_Stated exercise_. Show each line in the rows below that contains the string "Task". Matching is case-sensitive.

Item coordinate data
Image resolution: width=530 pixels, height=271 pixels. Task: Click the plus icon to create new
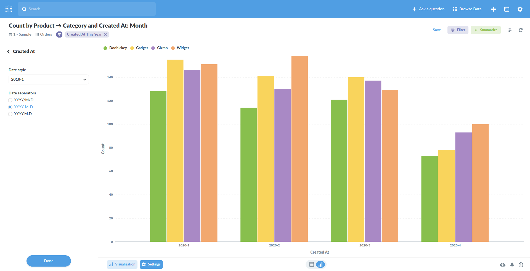point(494,9)
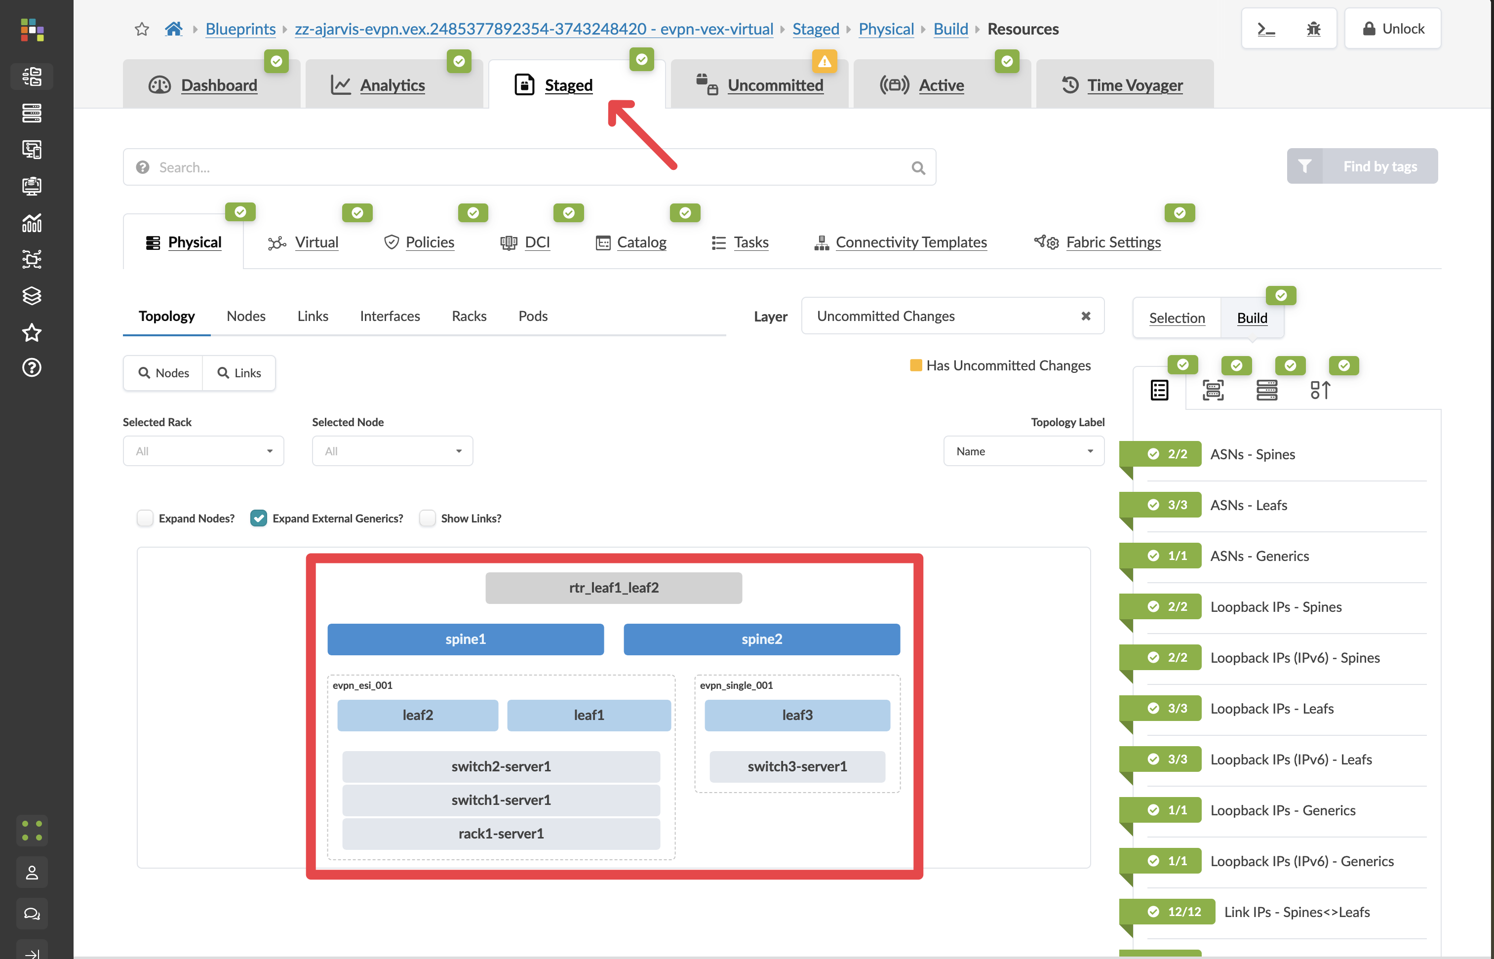Viewport: 1494px width, 959px height.
Task: Click inside the Search field
Action: pos(436,167)
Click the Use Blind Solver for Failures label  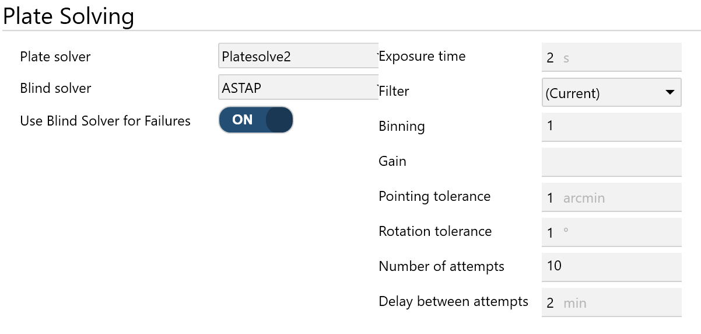coord(105,121)
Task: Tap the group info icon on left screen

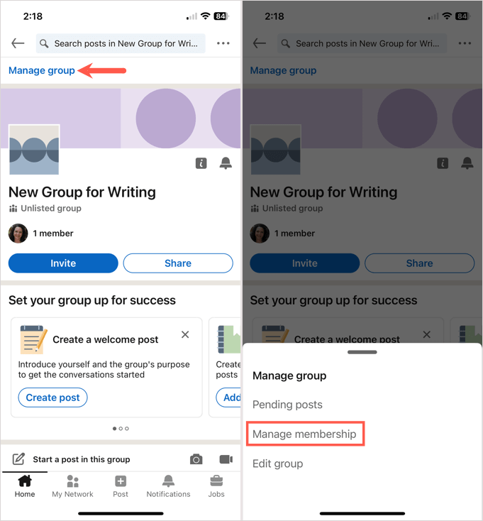Action: [201, 163]
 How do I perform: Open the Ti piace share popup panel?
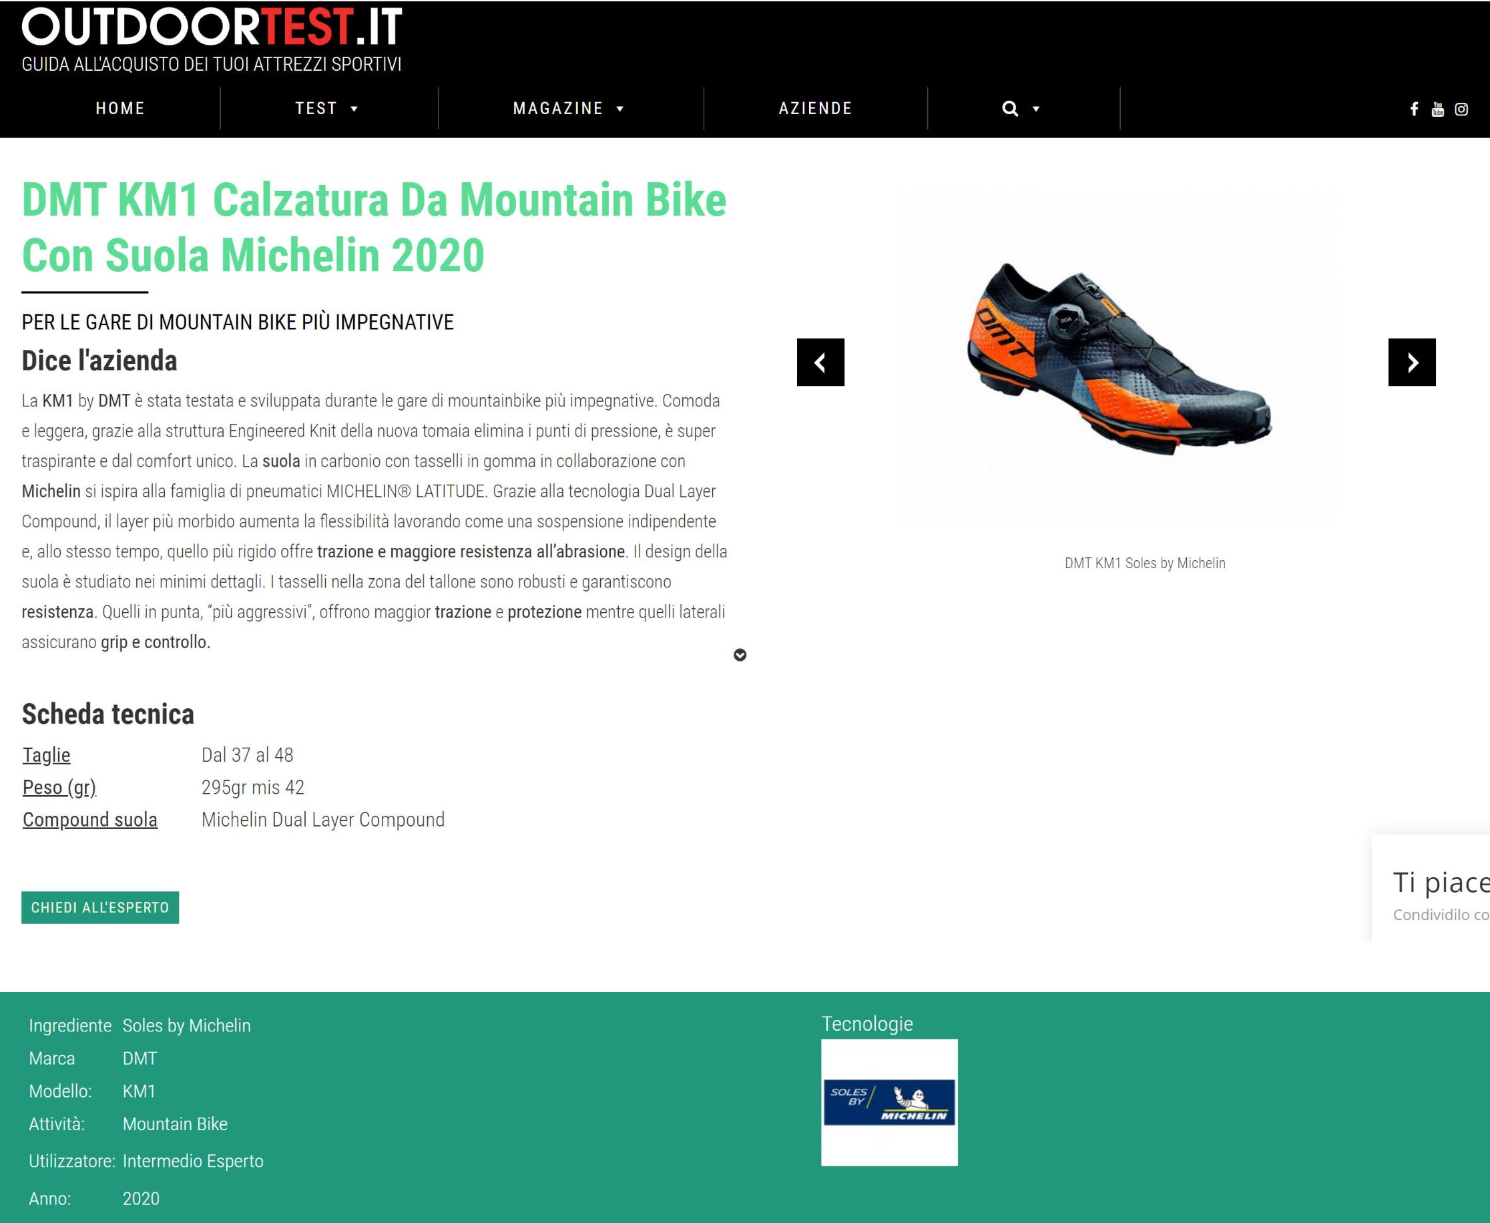(x=1431, y=888)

_The output_.
Image resolution: width=530 pixels, height=271 pixels. Task: Click the plus icon to create new
Task: Click inside the Search field
Task: Tap the group info icon on left screen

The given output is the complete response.